Autre réalité d’aujourd’hui : la pression du clic. Vie Féminine relaie les paroles d’une ancienne journaliste : « On me parlait tellement du nombre de clics à atteindre que j’ai fini par mettre un article sexiste en Une du site. Face aux réactions négatives de certaines collègues, j’ai même défendu ma décision ! Ce n’est qu’en y réfléchissant plus tard que je me suis rendu compte que c’était en contradiction avec mes valeurs. » Si la reconnaissance et la prise en compte des violences conjugales ont progressé, il reste toutefois encore du chemin à parcourir pour atteindre l’objectif de l’ONU : l’élimination de la violence faite aux femmes.
José Gérard
COMME UN ÉTAU QUI SE RESSERRE
Manon Terwagne, vingt ans, a obtenu le prix Laure Nobels qui récompense un·e jeune auteur·e belge, pour son premier roman, Emprise. Elle y décrit l’itinéraire de Joséphine, vingt-trois ans, tombée sous le charme de Raphaël, jeune médecin brillant. Le coup de foudre est réciproque et, deux mois après, les voilà mariés. Un vrai conte de fées ! Moins d’un an plus tard, elle est enceinte et, préoccupé du bien-être de leur premier enfant, il lui demande « de se couper temporairement de ses amis, afin de ne prendre aucun risque pour la grossesse ». Elle y voit une délicate attention, même s’ils lui manquent. Pour un repas chez des proches, elle veut se faire belle. Mais lui trouve sa tenue indécente et l’oblige, d’un ton menaçant, à se changer. Elle se dit qu’elle était probablement provocante.
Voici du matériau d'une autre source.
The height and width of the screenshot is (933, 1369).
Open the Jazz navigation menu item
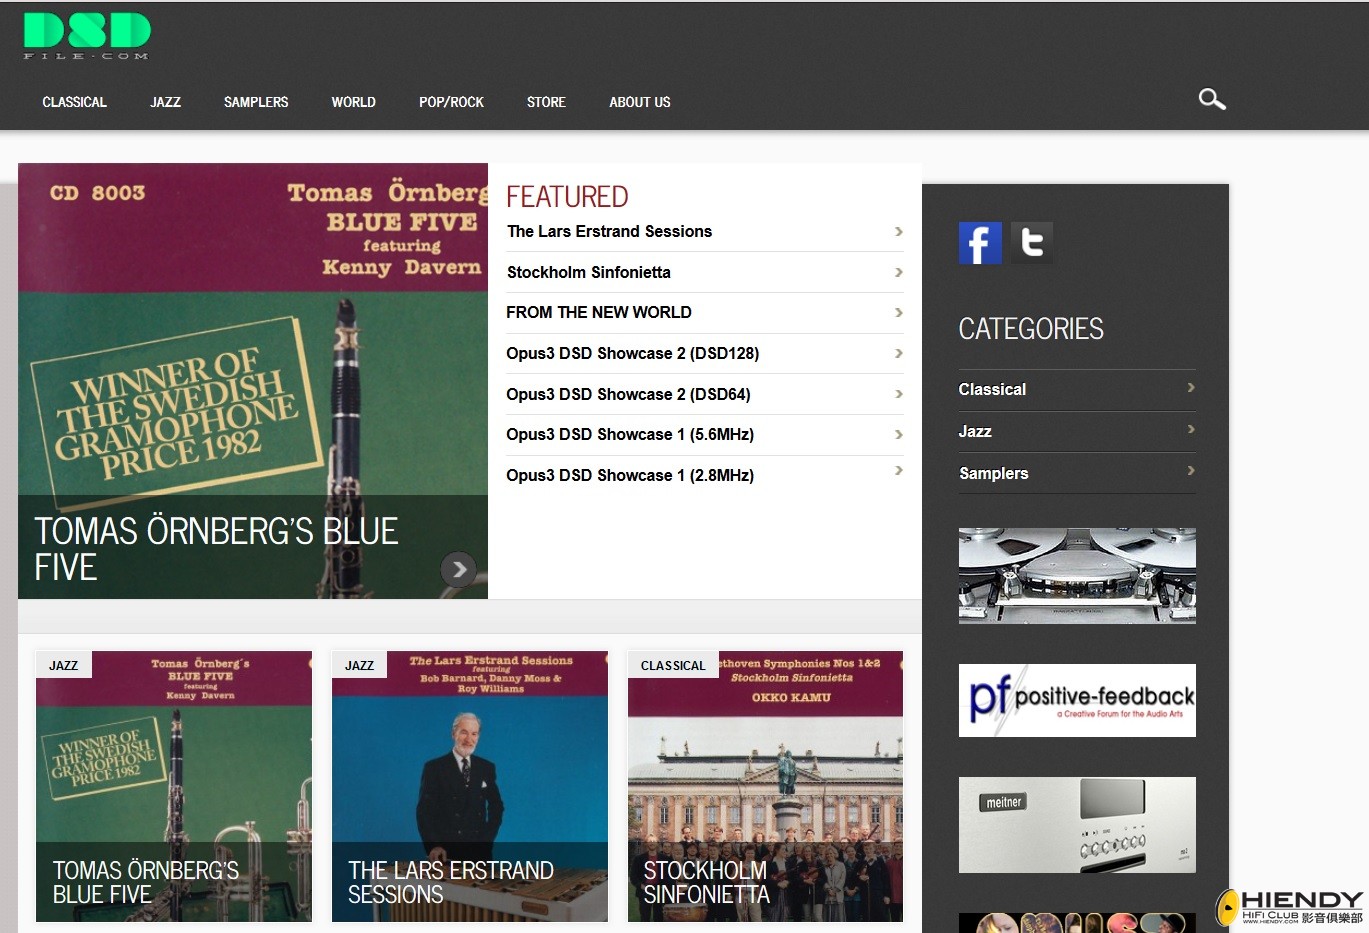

Arrive leur deuxième enfant, Achille. Raphaël est de plus en plus absent. En outre, il pousse sa femme à s’éloigner de sa famille. Ses colères deviennent fréquentes, et Joséphine tente de masquer les bleus sur ses bras. On parle de contaminations en Chine par un nouveau virus. Pour qu’elle puisse se consacrer aux enfants, Raphaël la convainc de confier son magasin de fleurs à une employée. Les contacts qu’elle y nouait lui manquent. Les premiers cas de coronavirus en Belgique amènent Raphaël à travailler parfois jour et nuit. Quand il rentre, il est très nerveux et se met facilement en colère. Un soir, apprenant qu’elle a commandé des pizzas pour le souper, il s’indigne qu’elle ne prenne même pas la peine de cuisiner, alors qu’il se donne tant de mal afin qu’elle ne manque de rien. Il la gifle et la menace de partir avec les enfants. Le père et la sœur de Joséphine, comme la maman de Raphaël, se doutent que quelque chose ne va pas. Lors de chaque éclat, elle se laisse convaincre que c’est elle qui a provoqué la crise.
Vient ensuite une période d’accalmie, de promesses et de gestes affectueux. Un jour, Joséphine se rend compte que son mari a installé des caméras dans la maison et surveille ses contacts et ses déplacements via son téléphone portable. Lorsqu’il lui confisque le sien, elle sent qu’il lui faut réagir et se rend dans son magasin pour demander de l’aide. Elle est rouée de coups à son retour mais, le lendemain, il lui offre une voiture neuve. Chaque fois, elle se dit qu’elle doit lui laisser une nouvelle chance. Un geste de trop la convaincra néanmoins de déposer plainte « pour abus, harcèlement, séquestration, coups et blessures, et viol ». Une histoire particulière qui illustre tant de situations de violence conjugale. (J.G.)
Manon TERWAGNE, Emprise, Hévillers, Ker éditions, 2022. Prix : 12€. Via L’appel : – 5% = 11,40€.